In ihrem Moderationsstil legt die ausgebildete Hörfunk- und Fernsehjournalistin Wert auf „Sprechsprache“: „Also nicht Agentur- oder Zeitungssprache, sondern gesprochenes Deutsch. Und zwar eines, das mir selber entspricht, auch umgangssprachliches Deutsch.“ Das ist ihre Art, das unverständliche Geschwafel eines Politikers, der eher zum Parteikollegen denn zum Volk spricht, zu durchbrechen – und dem eigenen Ärger Luft zu machen: „Ich würde mir manchmal wünschen, dass sich Politiker einer einfacheren Sprache befleißigen.“

Manchmal geht Marietta Slomka als Fernsehfrau auf Reisen und interviewt für Reportage-Serien Menschen, die keine Medienfunktion haben. Die alte Polin etwa, die auf dem Dorf lebt und von der neuen Zugehörigkeit zur EU noch nicht viel gemerkt hat. Da kommen Äußerungen, die berühren, weil sie spontan sind, aus dem Bauch heraus, und die Journalistin ist direkt an dem Ort, an dem sich Politik umsetzt.
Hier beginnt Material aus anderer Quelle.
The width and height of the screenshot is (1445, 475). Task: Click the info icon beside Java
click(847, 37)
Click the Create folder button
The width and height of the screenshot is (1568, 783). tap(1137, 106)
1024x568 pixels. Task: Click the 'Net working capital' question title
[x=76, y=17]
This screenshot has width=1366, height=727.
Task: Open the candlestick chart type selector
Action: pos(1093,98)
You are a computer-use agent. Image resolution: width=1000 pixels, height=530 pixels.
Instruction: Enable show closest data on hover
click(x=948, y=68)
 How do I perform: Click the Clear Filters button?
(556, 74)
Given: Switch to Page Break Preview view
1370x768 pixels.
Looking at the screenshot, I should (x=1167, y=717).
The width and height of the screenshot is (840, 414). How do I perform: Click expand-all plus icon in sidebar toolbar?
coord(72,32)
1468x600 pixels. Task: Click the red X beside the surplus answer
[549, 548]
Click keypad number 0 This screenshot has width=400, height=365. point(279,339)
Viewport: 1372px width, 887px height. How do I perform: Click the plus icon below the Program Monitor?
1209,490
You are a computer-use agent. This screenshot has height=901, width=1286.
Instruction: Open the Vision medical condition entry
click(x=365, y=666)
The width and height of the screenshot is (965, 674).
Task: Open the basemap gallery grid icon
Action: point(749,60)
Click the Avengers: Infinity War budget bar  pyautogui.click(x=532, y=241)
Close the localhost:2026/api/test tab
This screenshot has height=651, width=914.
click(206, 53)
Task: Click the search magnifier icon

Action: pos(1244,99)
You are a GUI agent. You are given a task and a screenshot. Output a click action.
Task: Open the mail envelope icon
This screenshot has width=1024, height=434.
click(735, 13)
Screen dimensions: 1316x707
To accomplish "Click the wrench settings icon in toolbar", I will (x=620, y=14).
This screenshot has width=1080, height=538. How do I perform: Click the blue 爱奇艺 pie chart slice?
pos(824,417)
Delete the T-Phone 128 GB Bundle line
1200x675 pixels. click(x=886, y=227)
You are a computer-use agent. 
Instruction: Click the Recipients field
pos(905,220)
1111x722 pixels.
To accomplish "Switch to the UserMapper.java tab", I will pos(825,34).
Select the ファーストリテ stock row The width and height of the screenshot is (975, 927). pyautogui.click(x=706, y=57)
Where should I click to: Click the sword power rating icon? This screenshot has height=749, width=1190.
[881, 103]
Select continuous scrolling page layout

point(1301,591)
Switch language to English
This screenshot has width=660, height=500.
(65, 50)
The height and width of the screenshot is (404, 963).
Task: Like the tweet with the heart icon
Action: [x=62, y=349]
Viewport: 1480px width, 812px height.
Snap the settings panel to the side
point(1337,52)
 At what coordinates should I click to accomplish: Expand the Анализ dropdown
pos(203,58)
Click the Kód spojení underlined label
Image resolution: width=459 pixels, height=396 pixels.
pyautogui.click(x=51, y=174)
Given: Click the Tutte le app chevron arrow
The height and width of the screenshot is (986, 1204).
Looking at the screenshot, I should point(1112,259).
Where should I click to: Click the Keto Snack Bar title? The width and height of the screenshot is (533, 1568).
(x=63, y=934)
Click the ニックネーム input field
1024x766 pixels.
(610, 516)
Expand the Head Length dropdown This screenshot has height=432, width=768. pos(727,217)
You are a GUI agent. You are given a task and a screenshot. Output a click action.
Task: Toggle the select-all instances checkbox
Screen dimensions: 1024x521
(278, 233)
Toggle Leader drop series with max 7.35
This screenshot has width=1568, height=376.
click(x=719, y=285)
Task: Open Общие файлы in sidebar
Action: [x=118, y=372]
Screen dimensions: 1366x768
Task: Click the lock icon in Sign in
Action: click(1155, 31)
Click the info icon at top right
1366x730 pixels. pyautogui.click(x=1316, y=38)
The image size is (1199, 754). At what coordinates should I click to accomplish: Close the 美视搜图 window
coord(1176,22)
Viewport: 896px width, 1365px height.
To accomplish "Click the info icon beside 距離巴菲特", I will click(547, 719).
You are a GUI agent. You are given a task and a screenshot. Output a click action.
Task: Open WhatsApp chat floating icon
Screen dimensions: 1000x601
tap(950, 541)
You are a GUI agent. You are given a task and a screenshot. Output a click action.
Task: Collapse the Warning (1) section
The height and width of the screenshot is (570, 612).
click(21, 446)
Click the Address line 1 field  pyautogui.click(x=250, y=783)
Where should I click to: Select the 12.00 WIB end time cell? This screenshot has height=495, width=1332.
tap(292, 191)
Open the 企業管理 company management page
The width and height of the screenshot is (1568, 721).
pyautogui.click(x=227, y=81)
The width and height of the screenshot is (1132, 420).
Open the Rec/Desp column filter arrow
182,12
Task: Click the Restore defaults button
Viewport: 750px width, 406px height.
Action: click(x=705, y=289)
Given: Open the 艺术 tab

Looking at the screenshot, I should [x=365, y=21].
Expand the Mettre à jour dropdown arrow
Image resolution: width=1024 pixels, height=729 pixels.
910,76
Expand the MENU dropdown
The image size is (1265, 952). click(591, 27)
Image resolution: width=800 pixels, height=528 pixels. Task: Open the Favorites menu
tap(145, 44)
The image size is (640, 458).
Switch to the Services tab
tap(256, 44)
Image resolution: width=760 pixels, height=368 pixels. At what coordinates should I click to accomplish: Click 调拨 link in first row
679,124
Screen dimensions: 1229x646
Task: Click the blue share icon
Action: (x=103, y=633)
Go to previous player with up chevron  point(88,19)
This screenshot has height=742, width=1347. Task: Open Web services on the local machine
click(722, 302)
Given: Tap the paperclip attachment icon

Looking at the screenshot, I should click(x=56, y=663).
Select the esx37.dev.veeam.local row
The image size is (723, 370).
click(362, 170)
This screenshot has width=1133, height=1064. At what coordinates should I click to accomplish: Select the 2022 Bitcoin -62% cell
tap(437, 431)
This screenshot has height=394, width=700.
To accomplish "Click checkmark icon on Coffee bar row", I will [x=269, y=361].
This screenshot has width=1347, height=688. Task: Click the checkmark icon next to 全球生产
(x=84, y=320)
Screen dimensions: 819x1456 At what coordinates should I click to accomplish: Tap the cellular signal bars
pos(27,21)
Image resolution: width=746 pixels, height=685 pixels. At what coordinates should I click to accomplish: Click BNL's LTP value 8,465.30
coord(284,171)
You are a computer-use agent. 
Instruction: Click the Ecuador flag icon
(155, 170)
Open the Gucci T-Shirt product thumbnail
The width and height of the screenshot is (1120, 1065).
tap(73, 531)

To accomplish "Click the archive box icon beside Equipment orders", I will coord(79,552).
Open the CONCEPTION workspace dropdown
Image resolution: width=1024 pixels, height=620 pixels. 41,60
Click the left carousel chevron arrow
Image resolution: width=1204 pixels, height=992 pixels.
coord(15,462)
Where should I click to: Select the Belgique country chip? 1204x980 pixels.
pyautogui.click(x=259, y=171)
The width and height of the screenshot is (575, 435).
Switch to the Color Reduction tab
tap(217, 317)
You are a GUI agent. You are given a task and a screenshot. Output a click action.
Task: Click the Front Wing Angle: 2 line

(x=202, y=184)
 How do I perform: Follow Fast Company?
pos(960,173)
Das Unterwegssein fehlt ihr mitunter, auch das Draußensein als politische Korrespondentin, die früher mit dem Kamerateam vor der Fraktionstür wartete, um nachher im Pulk mit den Kollegen nach Politikerworten zu haschen. Deshalb zögerte sie, als Chefredakteur Brender vor fünf Jahren unverhofft bei ihr anrief – „ich war gerade dabei, meinen Computer herunterzufahren“ – und ihr seine Idee offenbarte, sie fürs „heute-journal“ von Berlin nach Mainz zu holen. Sie entschied sich gegen das Draußensein, weil sie wusste, dass es ein Privileg ist, einen Minister für ein Interview künftig auf dem Tablett serviert zu bekommen: „Das muss für eine politische Journalistin eine reizvolle Aufgabe sein“, sagt die Tochter eines Politiklehrers und einer Stadtführerin. Sie ist die Synthese aus beiden: „Eine Nachrichtenführerin“, sagt sie lachend.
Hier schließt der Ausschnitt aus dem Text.